YOUR OBJECTIVE
Every line of the entries below from the one containing "Task: Open the Video camera icon" to the one containing "Given: Activate the draw/edit tool on map", both ends included, must be written out exactly. No other line belongs in the answer.

Dataset entries:
● ● ●

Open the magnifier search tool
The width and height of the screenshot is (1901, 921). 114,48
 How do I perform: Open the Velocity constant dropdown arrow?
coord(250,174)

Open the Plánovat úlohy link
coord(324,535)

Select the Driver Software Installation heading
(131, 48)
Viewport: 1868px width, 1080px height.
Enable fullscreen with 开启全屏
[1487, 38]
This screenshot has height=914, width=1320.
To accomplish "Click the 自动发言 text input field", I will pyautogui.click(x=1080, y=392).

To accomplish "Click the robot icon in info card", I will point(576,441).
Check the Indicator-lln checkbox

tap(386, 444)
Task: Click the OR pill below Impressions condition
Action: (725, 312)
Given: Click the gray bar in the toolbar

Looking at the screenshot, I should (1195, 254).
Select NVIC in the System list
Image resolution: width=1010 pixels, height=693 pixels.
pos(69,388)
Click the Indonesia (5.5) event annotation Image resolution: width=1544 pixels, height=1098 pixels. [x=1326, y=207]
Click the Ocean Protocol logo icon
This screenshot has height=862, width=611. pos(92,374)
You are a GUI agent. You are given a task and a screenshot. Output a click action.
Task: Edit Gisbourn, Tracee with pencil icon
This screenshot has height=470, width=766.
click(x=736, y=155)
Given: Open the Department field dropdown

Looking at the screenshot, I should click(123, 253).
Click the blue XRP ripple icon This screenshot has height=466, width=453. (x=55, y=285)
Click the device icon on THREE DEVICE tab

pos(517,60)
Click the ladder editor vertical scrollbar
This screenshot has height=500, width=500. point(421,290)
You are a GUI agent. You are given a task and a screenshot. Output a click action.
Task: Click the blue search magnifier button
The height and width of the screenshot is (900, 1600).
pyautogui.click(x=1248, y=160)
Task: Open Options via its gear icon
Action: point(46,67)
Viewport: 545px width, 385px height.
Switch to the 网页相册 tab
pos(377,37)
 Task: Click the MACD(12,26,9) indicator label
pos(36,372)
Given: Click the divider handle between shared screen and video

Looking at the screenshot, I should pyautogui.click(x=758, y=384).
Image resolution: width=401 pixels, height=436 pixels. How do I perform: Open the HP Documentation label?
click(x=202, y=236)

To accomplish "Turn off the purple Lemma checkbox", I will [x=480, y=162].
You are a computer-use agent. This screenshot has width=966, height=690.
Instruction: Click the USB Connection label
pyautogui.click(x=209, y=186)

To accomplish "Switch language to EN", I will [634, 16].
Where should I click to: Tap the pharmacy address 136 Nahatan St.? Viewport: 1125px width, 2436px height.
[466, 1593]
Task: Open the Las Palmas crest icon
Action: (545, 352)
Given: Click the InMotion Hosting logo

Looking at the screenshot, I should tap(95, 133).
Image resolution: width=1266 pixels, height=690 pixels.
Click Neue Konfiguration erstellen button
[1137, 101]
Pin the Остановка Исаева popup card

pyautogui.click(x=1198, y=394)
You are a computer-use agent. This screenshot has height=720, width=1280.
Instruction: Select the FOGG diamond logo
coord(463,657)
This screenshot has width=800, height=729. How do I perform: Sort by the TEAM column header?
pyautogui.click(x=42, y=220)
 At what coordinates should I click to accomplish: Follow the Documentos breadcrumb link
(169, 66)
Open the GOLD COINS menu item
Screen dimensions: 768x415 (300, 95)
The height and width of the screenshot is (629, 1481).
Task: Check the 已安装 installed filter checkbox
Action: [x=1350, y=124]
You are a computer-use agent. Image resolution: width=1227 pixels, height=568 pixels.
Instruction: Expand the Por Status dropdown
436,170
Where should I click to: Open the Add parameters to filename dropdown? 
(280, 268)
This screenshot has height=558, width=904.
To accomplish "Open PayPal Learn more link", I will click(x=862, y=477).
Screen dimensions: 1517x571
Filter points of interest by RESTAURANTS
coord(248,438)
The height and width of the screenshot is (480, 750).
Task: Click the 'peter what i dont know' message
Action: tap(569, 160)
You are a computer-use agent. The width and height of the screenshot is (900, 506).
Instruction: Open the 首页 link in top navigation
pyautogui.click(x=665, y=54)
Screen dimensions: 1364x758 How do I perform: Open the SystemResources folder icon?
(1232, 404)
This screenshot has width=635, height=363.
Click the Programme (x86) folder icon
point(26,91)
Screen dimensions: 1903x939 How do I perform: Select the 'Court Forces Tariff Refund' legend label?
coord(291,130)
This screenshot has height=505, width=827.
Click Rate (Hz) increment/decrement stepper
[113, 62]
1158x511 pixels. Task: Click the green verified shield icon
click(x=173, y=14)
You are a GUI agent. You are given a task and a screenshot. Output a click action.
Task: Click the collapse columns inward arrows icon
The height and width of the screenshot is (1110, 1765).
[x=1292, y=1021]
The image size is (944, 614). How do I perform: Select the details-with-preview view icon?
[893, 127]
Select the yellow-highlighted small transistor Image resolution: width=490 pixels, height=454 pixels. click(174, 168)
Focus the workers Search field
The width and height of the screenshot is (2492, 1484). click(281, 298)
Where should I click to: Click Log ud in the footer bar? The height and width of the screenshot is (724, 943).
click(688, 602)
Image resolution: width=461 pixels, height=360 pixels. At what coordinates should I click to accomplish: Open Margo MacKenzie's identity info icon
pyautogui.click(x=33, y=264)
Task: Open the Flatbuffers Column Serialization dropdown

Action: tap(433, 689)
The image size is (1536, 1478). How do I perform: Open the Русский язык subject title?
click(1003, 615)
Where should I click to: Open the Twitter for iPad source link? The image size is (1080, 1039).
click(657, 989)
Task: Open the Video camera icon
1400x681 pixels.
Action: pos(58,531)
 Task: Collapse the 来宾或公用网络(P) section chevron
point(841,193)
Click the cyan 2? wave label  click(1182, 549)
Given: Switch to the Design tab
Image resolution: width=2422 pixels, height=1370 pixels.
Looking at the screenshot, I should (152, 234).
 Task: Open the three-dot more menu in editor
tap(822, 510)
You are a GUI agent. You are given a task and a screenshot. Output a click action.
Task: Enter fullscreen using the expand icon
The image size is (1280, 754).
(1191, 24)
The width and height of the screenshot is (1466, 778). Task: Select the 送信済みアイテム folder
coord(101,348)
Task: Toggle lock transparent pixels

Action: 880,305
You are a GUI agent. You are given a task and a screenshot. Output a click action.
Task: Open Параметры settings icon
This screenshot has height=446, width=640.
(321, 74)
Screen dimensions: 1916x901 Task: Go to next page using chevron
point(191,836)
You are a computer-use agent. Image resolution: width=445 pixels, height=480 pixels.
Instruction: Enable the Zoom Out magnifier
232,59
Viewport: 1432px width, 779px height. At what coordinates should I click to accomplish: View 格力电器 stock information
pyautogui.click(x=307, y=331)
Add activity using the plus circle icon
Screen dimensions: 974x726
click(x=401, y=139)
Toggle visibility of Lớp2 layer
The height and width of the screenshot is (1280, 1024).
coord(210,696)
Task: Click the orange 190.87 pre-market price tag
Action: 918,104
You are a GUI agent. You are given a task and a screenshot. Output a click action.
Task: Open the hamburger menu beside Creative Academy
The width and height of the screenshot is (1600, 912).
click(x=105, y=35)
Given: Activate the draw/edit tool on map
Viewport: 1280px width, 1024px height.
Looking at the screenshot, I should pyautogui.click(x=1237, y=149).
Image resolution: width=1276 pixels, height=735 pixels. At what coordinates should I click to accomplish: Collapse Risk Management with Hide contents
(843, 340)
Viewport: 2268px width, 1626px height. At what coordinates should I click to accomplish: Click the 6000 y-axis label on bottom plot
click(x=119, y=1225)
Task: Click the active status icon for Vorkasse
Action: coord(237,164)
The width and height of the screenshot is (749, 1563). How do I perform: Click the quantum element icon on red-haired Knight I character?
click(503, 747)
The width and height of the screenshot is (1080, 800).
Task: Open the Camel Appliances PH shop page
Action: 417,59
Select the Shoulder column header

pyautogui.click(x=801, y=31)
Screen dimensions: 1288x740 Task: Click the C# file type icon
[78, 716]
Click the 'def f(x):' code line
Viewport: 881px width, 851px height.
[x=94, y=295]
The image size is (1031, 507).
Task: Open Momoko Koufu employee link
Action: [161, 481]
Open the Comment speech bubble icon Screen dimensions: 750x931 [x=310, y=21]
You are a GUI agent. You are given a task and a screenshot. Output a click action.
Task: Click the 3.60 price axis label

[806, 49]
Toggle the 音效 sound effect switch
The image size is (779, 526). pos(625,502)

● ● ●

ANSWER SPACE
Task: Open the Video camera icon
1400x681 pixels.
Action: pos(58,531)
 Task: Collapse the 来宾或公用网络(P) section chevron
point(841,193)
Click the cyan 2? wave label  click(1182, 549)
Given: Switch to the Design tab
Image resolution: width=2422 pixels, height=1370 pixels.
Looking at the screenshot, I should (152, 234).
 Task: Open the three-dot more menu in editor
tap(822, 510)
You are a GUI agent. You are given a task and a screenshot. Output a click action.
Task: Enter fullscreen using the expand icon
The image size is (1280, 754).
(1191, 24)
The width and height of the screenshot is (1466, 778). Task: Select the 送信済みアイテム folder
coord(101,348)
Task: Toggle lock transparent pixels

Action: 880,305
You are a GUI agent. You are given a task and a screenshot. Output a click action.
Task: Open Параметры settings icon
This screenshot has height=446, width=640.
(321, 74)
Screen dimensions: 1916x901 Task: Go to next page using chevron
point(191,836)
You are a computer-use agent. Image resolution: width=445 pixels, height=480 pixels.
Instruction: Enable the Zoom Out magnifier
232,59
Viewport: 1432px width, 779px height. At what coordinates should I click to accomplish: View 格力电器 stock information
pyautogui.click(x=307, y=331)
Add activity using the plus circle icon
Screen dimensions: 974x726
click(x=401, y=139)
Toggle visibility of Lớp2 layer
The height and width of the screenshot is (1280, 1024).
coord(210,696)
Task: Click the orange 190.87 pre-market price tag
Action: 918,104
You are a GUI agent. You are given a task and a screenshot. Output a click action.
Task: Open the hamburger menu beside Creative Academy
The width and height of the screenshot is (1600, 912).
click(x=105, y=35)
Given: Activate the draw/edit tool on map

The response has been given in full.